WASHINGTON, D.C. October 20 -- For the first time, animal research clearly demonstrates that a brain element known to produce pleasure, the D2 dopamine receptor, plays a critical role in alcohol consumption.
"These results are important because they provide a reason for renewed interest in developing treatments that involve D2 dopamine receptors for alcoholism," says lead author of the study, Tamara Phillips, PhD, of Oregon Health Sciences University and the Department of Veterans Affairs Medical Center in Portland. "If a drug could be developed that specifically blocks these receptors without having adverse side-effects, it might hold promise for reducing alcohol drinking."
Phillips' study, funded by the Department of Veterans Affairs, the National Institute on Alcohol Abuse and Alcoholism and the National Institute on Drug Abuse, is published in the November issue of Nature Neuroscience.
"It has been very difficult to characterize the mechanisms that make alcohol habit-forming, but this study adds significantly to the accumulating evidence that has suggested a role for the dopamine systems, already known to play a role in habit-forming properties of heroin and cocaine," says Roy Wise, PhD, an addiction expert at the National Institute on Drug Abuse. "The finding is important because it shows that there are some important similarities between the mechanisms of addictions for different drugs."
The idea that the brain chemical dopamine and its receptors, the receiving areas where it carries out its actions, are involved in alcohol addiction has been controversial.

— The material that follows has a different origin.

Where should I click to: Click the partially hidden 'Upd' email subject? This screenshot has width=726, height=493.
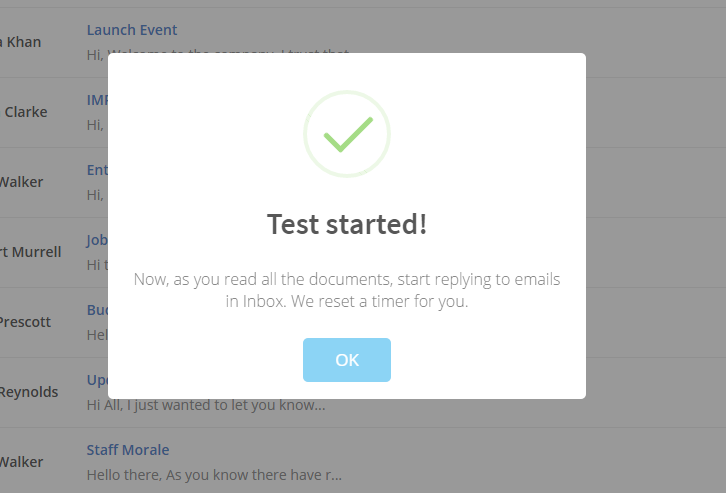click(x=97, y=380)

For example, early reports suggested that people carrying one form of the dopamine D2 receptor gene were at higher risk for the development of alcoholism than were individuals carrying a different form of the gene. Other studies did not confirm this finding. "Our results, however, clearly suggest that the dopamine D2 receptor plays a critical role in determining how much alcohol a mouse will drink," says Phillips.

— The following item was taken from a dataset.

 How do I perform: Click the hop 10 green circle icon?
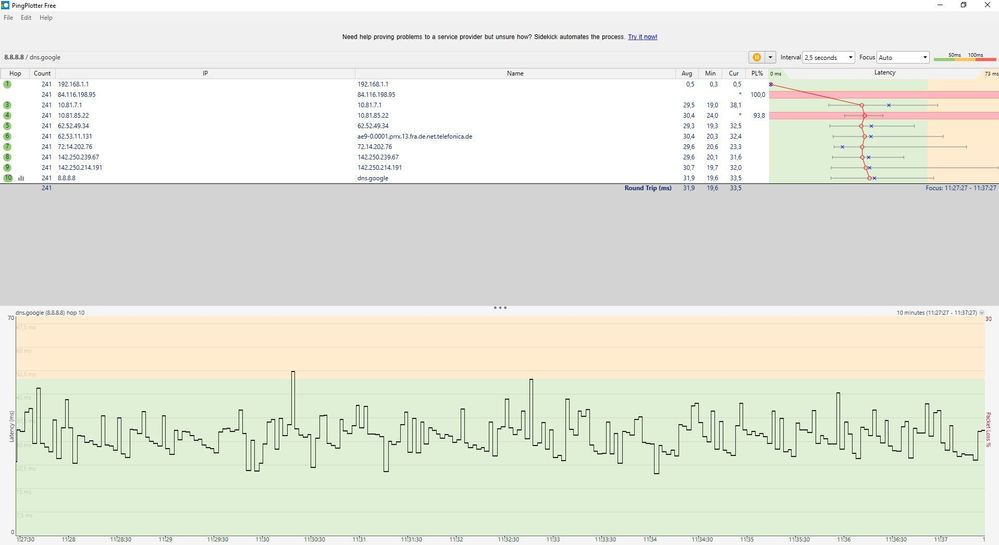(7, 178)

In the study, the researchers found that mice bred without D2 dopamine receptors voluntarily drank about half as much alcohol as did their normal littermates when they were given a choice of alcohol or tap water. "The altered mice actually show an aversion for alcohol, whereas their normal littermates show a preference," says Phillips. The researchers also found that the altered mice show a reduced sensitivity to alcohol. "The normal littermates show reduced locomotion following an injection of alcohol while the locomotion of the mutant mice did not change," says Phillips. "In addition, the normal littermates show increased stumbling and the mutant mice show this effect to a much smaller degree."
In future studies, the scientists plan to determine if the altered animals' dip in drinking is due to a loss of pleasure, since dopamine is a major component of the brain's reward pathways.
Phillips is a member of the Society for Neuroscience, an organization of more than 27,000 basic scientists and clinicians who study the brain and nervous system.